__The tasks__
a) In the soybean market commentary, what price level did crude oil break through during the week of 4/8/11?
b) Proceed with the soybean market commentary, writing on from its final sentence.

__Reading passage__
____________

4/22/11 Soybean futures prices rallied about 60 cents
per bushel this week along with most of the other
commodities as the US dollar hit levels not seen since the
"Great Recession" summer of 2008. The market seems to be
factoring in an unwillingness by the United States' federal
reserve bank to raise interest rates in spite of the fact
that many other economies like Australia, China and the
European Union are raising interest rates. This rising
interest rate environment draws money away from US
investments into stronger currency assets.
4/8/11 Soybean futures prices traded sidways to down this
week bucking the uptrends of many other commodity markets as
the bulls seem to have control for now. Gold hit an all time
high and crude oil broke through $110 a barrel pulling other
commodities with them. The US dollar coincidentally hit new
contract lows this week as well. The new earthquake in Japan
seems to be a non-event this time for the markets.
4/1/11 Soybean futures prices are trading mostly higher this
week as the Quarterly Grain Stocks/Prospective Plantings
report showed stocks at 1.25 billion which is down 2% from a
year ago and feed usage higher. The supplies are very tight
and weather may be an issue this summer.
3/25/11 Soybean futures prices were mostly sideways this
week in spite of the fact that the risk trades like
commodities were the weekly theme. The Japan nuclear scare
seems to have been averted for the most part and the markets
factored in a worst case scenario which caused the massive
sell off last week. The tensions in the Middle East seem to
be growing which pushed crude oil prices over the $105
level. The US dollar has been sliding for most of the month
of March which is also helping push most commodity futures
prices higher. The March 31st prospective planting report
may light a fire under beans if acreage slips.

____________

__Collected data__
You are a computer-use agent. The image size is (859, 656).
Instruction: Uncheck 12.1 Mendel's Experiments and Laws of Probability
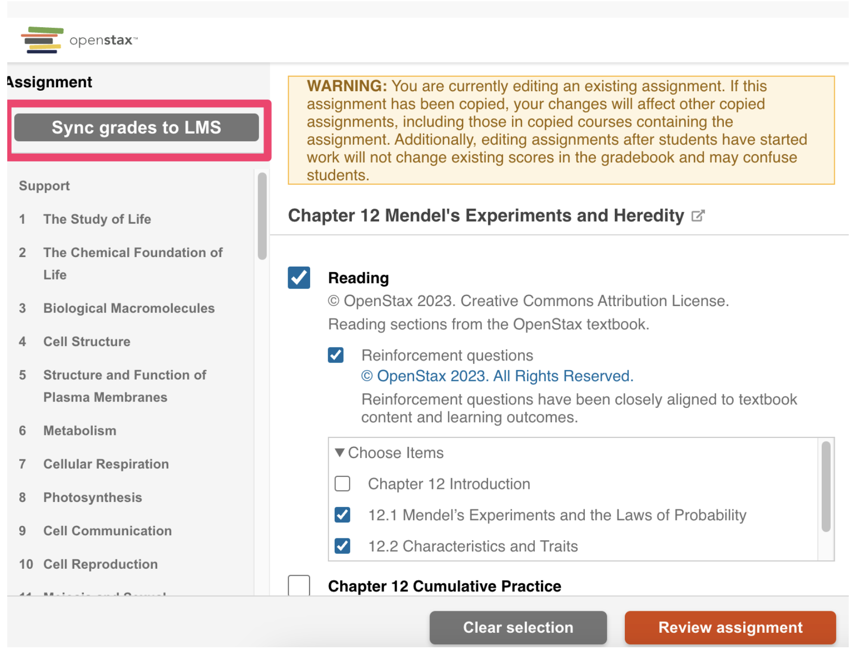click(343, 514)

____________

__The responses__
a) $110 a barrel.

b)
3/18/11 Soybean futures prices came down this week along
with most of the commodity and stock markets as investors
try to figure out what affects the tsunami and its
destruction of the cities and nuclear plants in Japan will
have over the short, medium and long terms. Japan's economy
is the 3rd largest in the world and demand destruction for
some commodities may occur.
3/11/11 Soybean futures prices have been selling off after a
volatile few weeks in the commodity markets. Geopolitical
issues in the Middle East put the bias in the commodity
markets in the hands of the bulls for the last few weeks but
the buy the rumor sell the fact side of the equation and
China's first trade deficit in many years seems to be behind
the massive liquidation of most of the commodity markets.
3/4/11 Soybean futures prices rallied again this week by
about 80 cents per bushel as the world wonders about the
violence and ubiquitous unrest in northern Africa and the
middle east. Egyptians got rid of their despot. Libya is
trying along with Bahrain, Tunisia and others which is
pushing crude oil prices sky high again. Higher oil prices
are very inflationary and helps push the bias of all dollar
denominated commodities higher.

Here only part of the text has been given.